3 min read

Exploiting Orphaned Webserver Files

Exploiting Orphaned Webserver Files

Detect as a means to defend

The idea of this attack is to identify old dependencies with known exploits.

Even some of the most secure clients, that have excellent patching practices, are still vulnerable years after they assume they patched a vulnerability.

Many of the competent website developers are now adopting the immutable server paradigm meaning this type of attack is mostly mitigated. If the server is rebuilt often as the website is updated you will unlikely retain any old dependencies that make you vulnerable.
A CDN (Content Delivery Network) approach may also be a good mitigation here as the files are not actually on your servers, however a strict CSP (Content Security Policy) may not allow you to use a CDN, or maybe it does but not all dependencies are loaded from the CDN are they?

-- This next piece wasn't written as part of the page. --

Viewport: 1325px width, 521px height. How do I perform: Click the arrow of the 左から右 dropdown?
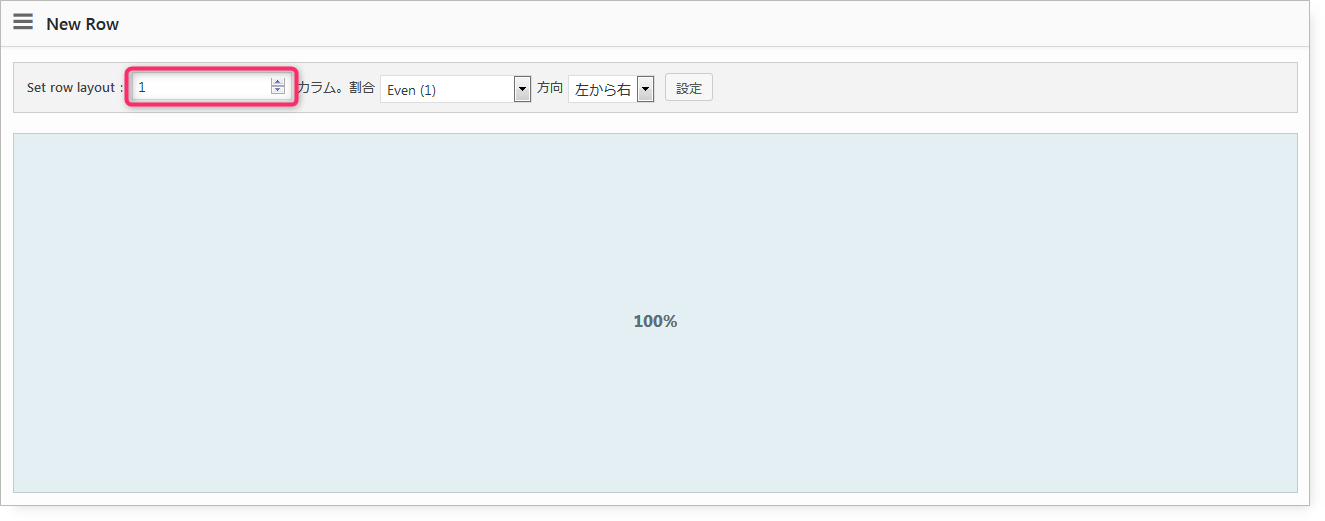645,89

However immutable servers, patching, and CDN's were not always applied, and this attack can make you vulnerable to threats you long since believed you've avoided.

Exploit Tool Chain

The following tools will be used;

If you haven't already installed Node.js: https://github.com/nodejs/help/wiki/Installation

Same for Go: https://golang.org/doc/install

Install parallel on Debian/Ubuntu: apt install parallel
Install parallel on macos: First get brew if you haven't already then simply brew install parallel

Be a good GNU consumer: parallel --citation

Install retire.js: npm install --save-dev retire

Make sure the retire binary is in your PATH;

if [[ $PATH != *$(npm bin)* ]]; then
  export PATH="$PATH:$(npm bin)"
fi

Install waybackurls: go get github.com/tomnomnom/waybackurls

Again make sure the binary is in your PATH;

if [[ -d "$HOME/go/bin" ]] && [[ $PATH != *"$HOME/go/bin"* ]] ; then
  export PATH="$PATH:$HOME/go/bin"
fi

Lastly, you should be able to run searchsploit -h if you followed the installation instructions.

Gathering a list of URLs

If you're familiar with OSINT you will likely have a bunch of techniques to find active or current asset of your target, this tool can find possible forgotten assets, cached by the way back machine.

For this example we will just look at JavaScript, which are commonly used for XSS attacks. But with this method you can identity all sorts of files with threats.

waybackurls target.hostname.tld | grep "\.js" | uniq | sort >>urls_file.tmp

Now this is just a list of URLs that might have existed at some time in the past, lets filter that to files that still exist;

cat urls_file.tmp | \
  parallel -X HEAD -j50 -q curl -Lw 'Status:%{http_code}\t Size:%{size_download}\t %{url_effective}\n' -o /dev/null -sk | \
  grep 'Status:200' | \
  egrep -o 'https?://[^ ]+' >>urls_file
rm ${urls_file}.tmp

Now we will have only valid URLs targets so let's download them (notice we did a HEAD last time).

mkdir -p target_files; cd target_files
cat ${urls_file} | xargs wget

Now simply running retire here to find out if any of our targets old dependencies have any common known vulnerabilities.

Assuming you found jQuery upload in there, you can check for an exploit to launch to verify you are vulnerable with searchsploit -w jquery upload which might show you;

blueimp's jQuery 9.22.0 - (Arbitrary) File Upload (Metasploit) | https://www.exploit-db.com/exploits/45790/
jQuery Uploadify 2.1.0 - Arbitrary File Upload                 | https://www.exploit-db.com/exploits/11218/
jQuery-File-Upload 9.22.0 - Arbitrary File Upload              | https://www.exploit-db.com/exploits/45584/

Now go to one of the links in the results to inspect the exploit.

Here is a Gist of the entire scan;

Defending

As previously discussed, you might want to implement immutable web servers, so each patch and code update will purge all unused code. This is constrained to a certain type of infrastructure and might be possible for you, so an alternative to is purge all assets from the persistent storage periodically and rebuild assets from a known and most importantly current inventory, allowing you to also verify that what you are putting into production is at least safe at the time.

Another excellent idea it to periodically perform static analysis of the assets stored persistently, not just on the next code deployment candidate. If you have any findings cross reference your inventory (you have one of these right?) and risk register in case the risk has been assessed already.

Lastly, automate scanning tools similar to what is in this post. There are a lot of ways you can stay ahead of attackers, at the very least try to scan your own assets frequently with the common tools attackers are using to make sure you're not the easy target.